**What is being asked:**
Images are to be excluded, and the rest of the data repeated exactly.

____

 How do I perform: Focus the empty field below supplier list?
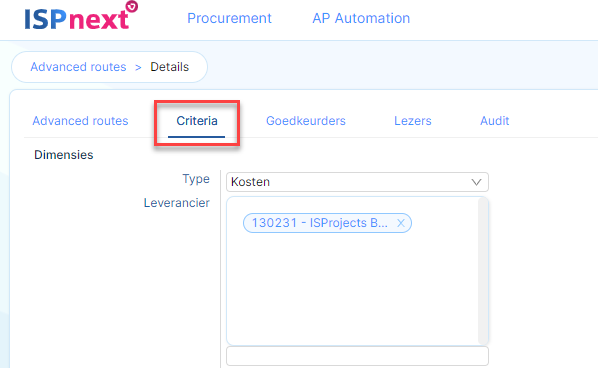357,356
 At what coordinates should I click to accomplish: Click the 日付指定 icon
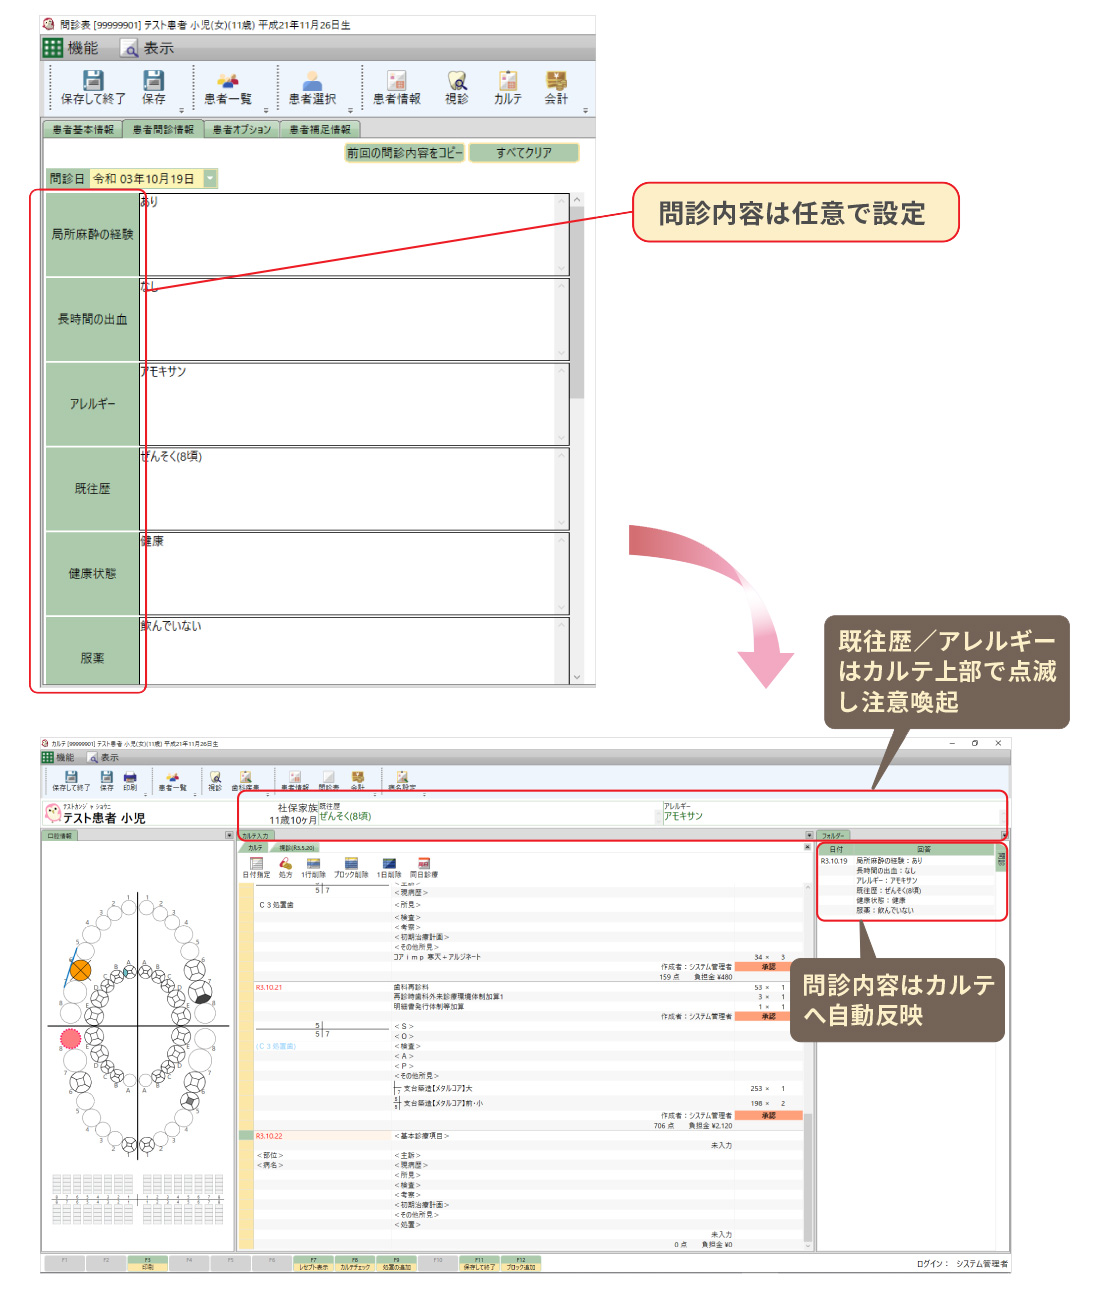pyautogui.click(x=256, y=866)
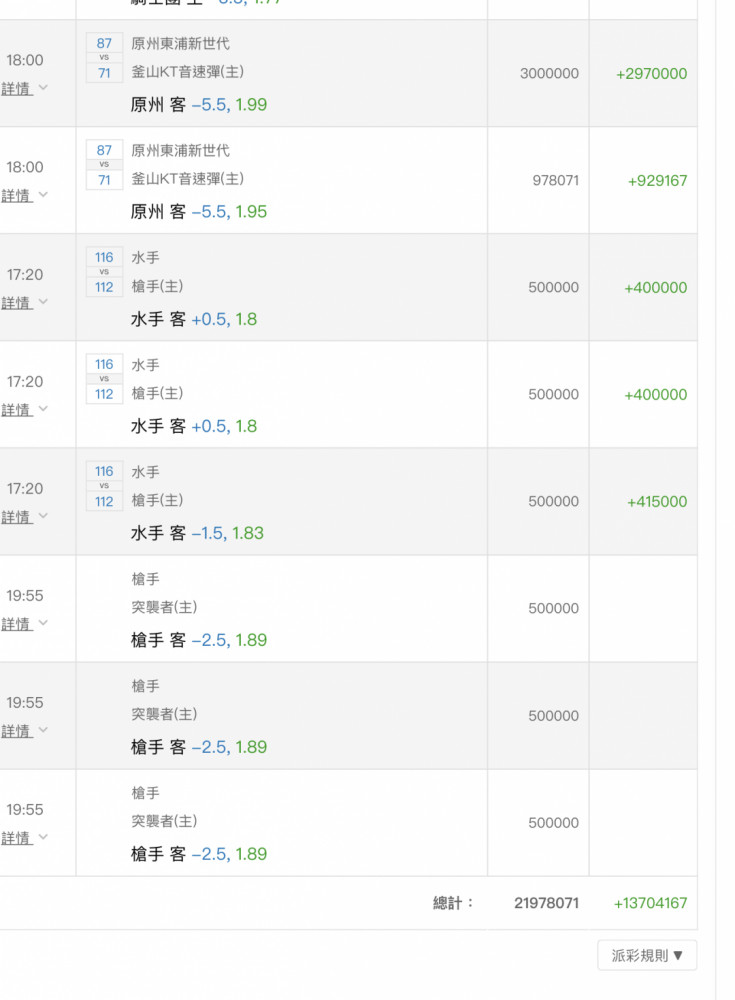Open the 派彩規則 dropdown button

point(647,955)
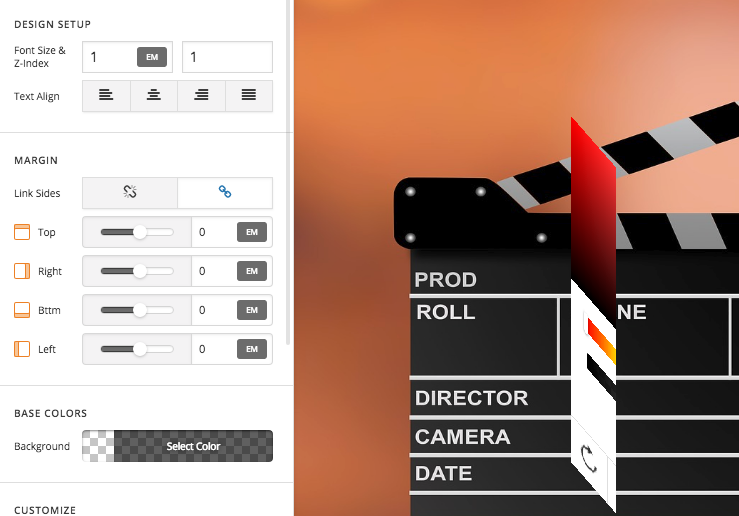Align text to the left
The width and height of the screenshot is (739, 516).
click(x=106, y=96)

____

**Written response:**
 How do I perform: Focus the empty field below supplier list?
357,356
 At what coordinates should I click to accomplish: Click the 日付指定 icon
pyautogui.click(x=256, y=866)
Open the 派彩規則 dropdown button

point(647,955)
Align text to the left
The width and height of the screenshot is (739, 516).
click(x=106, y=96)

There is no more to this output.